<<<<

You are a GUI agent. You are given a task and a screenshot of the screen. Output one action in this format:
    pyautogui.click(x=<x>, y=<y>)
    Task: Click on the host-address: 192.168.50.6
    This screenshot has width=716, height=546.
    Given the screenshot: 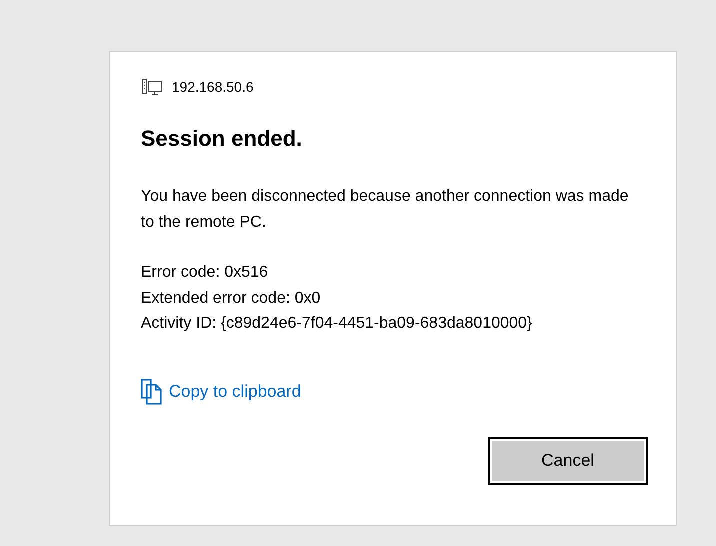 What is the action you would take?
    pyautogui.click(x=213, y=87)
    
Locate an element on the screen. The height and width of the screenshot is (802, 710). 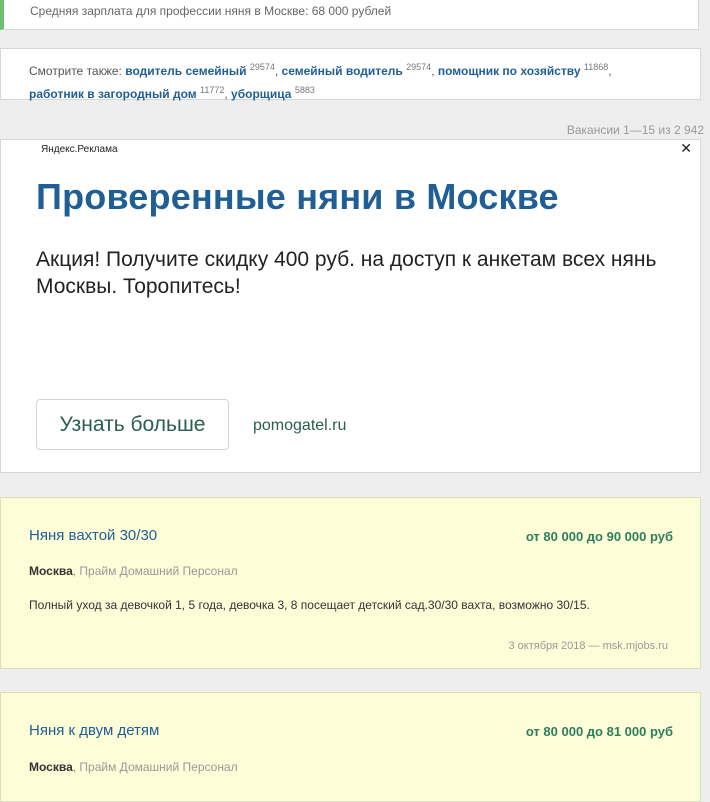
see-also-prefix: Смотрите также: is located at coordinates (76, 71).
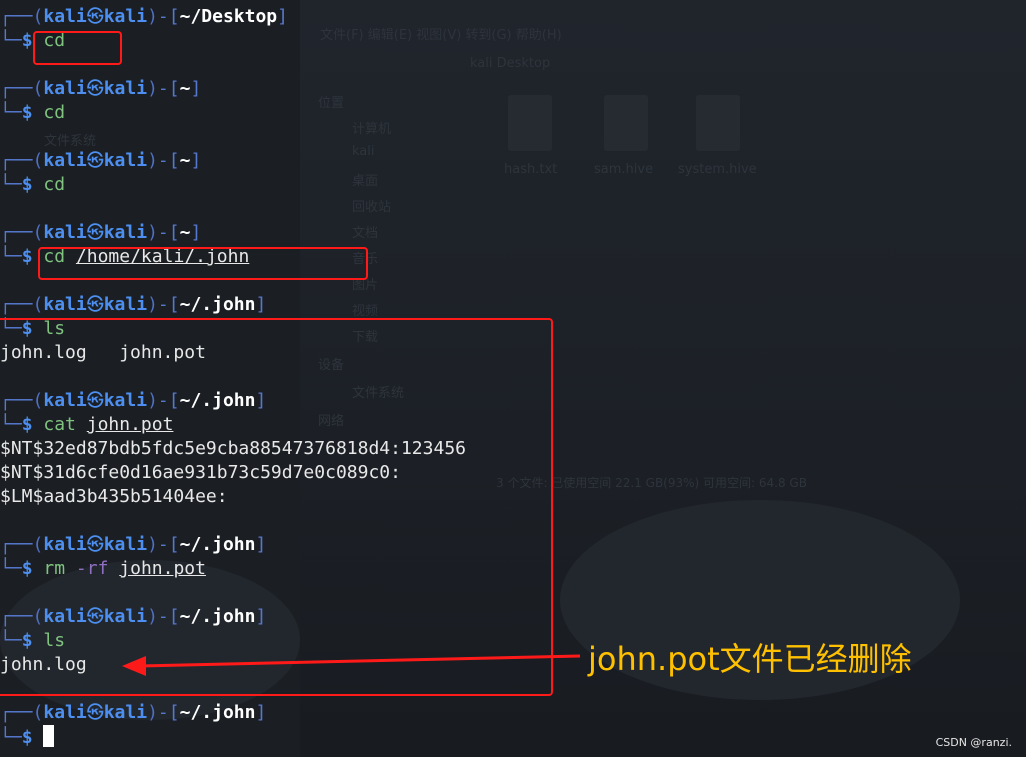 Image resolution: width=1026 pixels, height=757 pixels. Describe the element at coordinates (750, 659) in the screenshot. I see `annotation-text: john.pot文件已经删除` at that location.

>>>>

Work order: Rewrite the stretch from the line containing "Locate an element" through the end of the items, replacing "on the screen" with "in the display" and leaving everything else unchanged. Omit the pictures from your answer.

Your solution:
Locate an element in the display. The height and width of the screenshot is (802, 710). 
see-also-prefix: Смотрите также: is located at coordinates (76, 71).
 Image resolution: width=1026 pixels, height=757 pixels. Describe the element at coordinates (750, 659) in the screenshot. I see `annotation-text: john.pot文件已经删除` at that location.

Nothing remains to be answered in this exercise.